Essentially, with this statement Mises has already crossed the line separating classical liberalism and Rothbard's private property anarchism; for a government allowing unlimited secession is of course no longer a compulsory monopolist of law and order but a voluntary association. Thus notes Rothbard with regard to Mises' pronouncement, "[o]nce admit any right of secession whatever, and there is no logical stopping-point short of the right of individual secession, which logically entails anarchism, since then individuals may secede and patronize their own defense agencies, and the State has crumbled." (Hans-Hermann Hoppe, Democracy--The God That Failed, footnote 29, page 238, bold emphasis mine)
So let us pretend for the moment that the Hoppe-Rothbard version of Mises's Liberalism is correct. Mises was really an anarchist because of his support for the right of self-determination. This now implies that the Tom Woods "immutable, never-changing Mises" hypothesis MUST BE FALSE.

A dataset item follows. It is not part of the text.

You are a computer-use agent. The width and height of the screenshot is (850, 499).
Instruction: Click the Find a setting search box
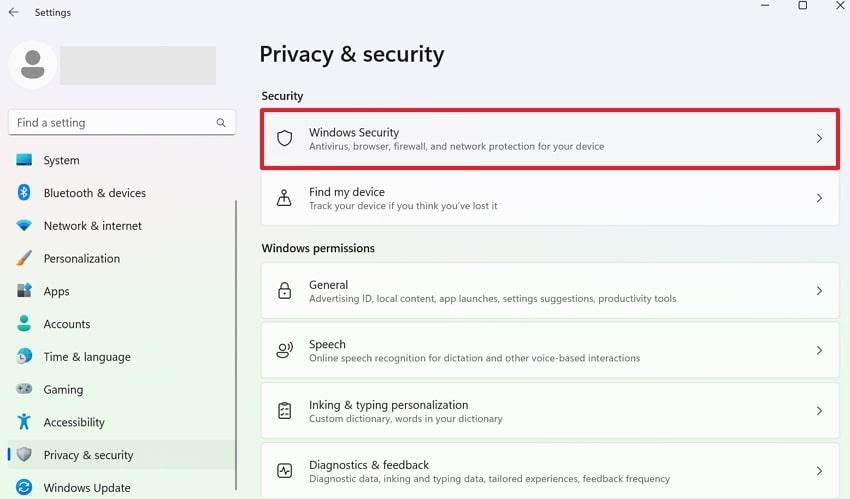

If Mises is "immutable" then he must be a consistent anarchist. He must be an anarchist BEFORE receiving Rockefeller Foundation money and he must still be an anarchist AFTER receiving Rockefeller Foundation money. Let's now go look at Mises's Omnipotent Government for evidence of anarchism in Mises's writings. What we are going to find is this: Mises sounds like a horrible statist--if he really were an anarchist in 1927 then he certainly is NOT one in 1944.

 What alerted me to this fact was actually a comment made by a poster at the Mises Institute. It is a comment at the bottom of the page that allows you to download a free copy of Omnipotent Government. The comment can be found here. I will reproduce it verbatim (i.e., I won't change any of the grammatical or spelling mistakes made by "Roger"):
I read the book and the final chapter seems to me to be saying exactly what Bush said.
We must abondon the free market to save the free market. Huh?
He spends the whole book defending free markets and in the end succoms to socialsit ideals. 
He calls for a centrally planned economy in europe in the absence of laissez faire economics, or anywhere else it may be needed. 
He calls for a unitary government. ( which is what the US has devolved into, in my opinion ) 
Where else would Obama or Holder or any other beaurocrat get the idea that they have any say whatsoever in legally passed laws in the supposedly sovereign states.
A government where all power is seated in one all knowing central planner. 
He sees a need to force soverign nations to comply with a central government which answers to no one, and so long as they do they shall remain free. ( or what? ) 
Mises goes way off the reservation in this one.
  Now, when I consulted my copy of Omnipotent Government, I, too, was a bit shocked by the comments made by Mises. For example, Mises writes that
if we want to abolish all discrimination against minority groups, if we want to give to all citizens actual and not merely formal freedom and equality, we must vest all powers in the central government alone. (304, bold emphasis mine)
 It sounds as though Mises is talking about a "regional government" for all of Eastern Europe--sort of like a 1944 version of the European Union. He seems to think that national states should be reduced to province-like status under a powerful central state:
Let us call this new political structure the "Eastern Democratic Union" (EDU). Within its framework the old political units may continue to function. A dislocation of the historically developed entities is not required. Once the problem of borders has been deprived of its disastrous political implications, most of the existing national bodies can remain intact. Having lost their power to inflict harm upon their neighbors and upon their minorities, they may prove very useful for the progress of civilization and human welfare. Of course, these former independent sovereign states will in the framework of the EDU be nothing more than provinces. Retaining all their honorary forms, their kings or presidents, their flags, anthems, state holidays, and parades, they will have to comply strictly with the laws and administrative provisions of the EDU. But so long as they do NOT violate these laws and regulations, they will be free. The loyal and law-abiding government of each state will not be hindered but strongly supported by the central government. (305-6, bold emphasis mine)
No anarchist would ever write this. These former states will be reduced to province-like status and they will have to "comply strictly" with all of these rules made by a central government! They will be "free" as long as they obey the orders of their superiors. In other words, they will be slaves under Mises's system.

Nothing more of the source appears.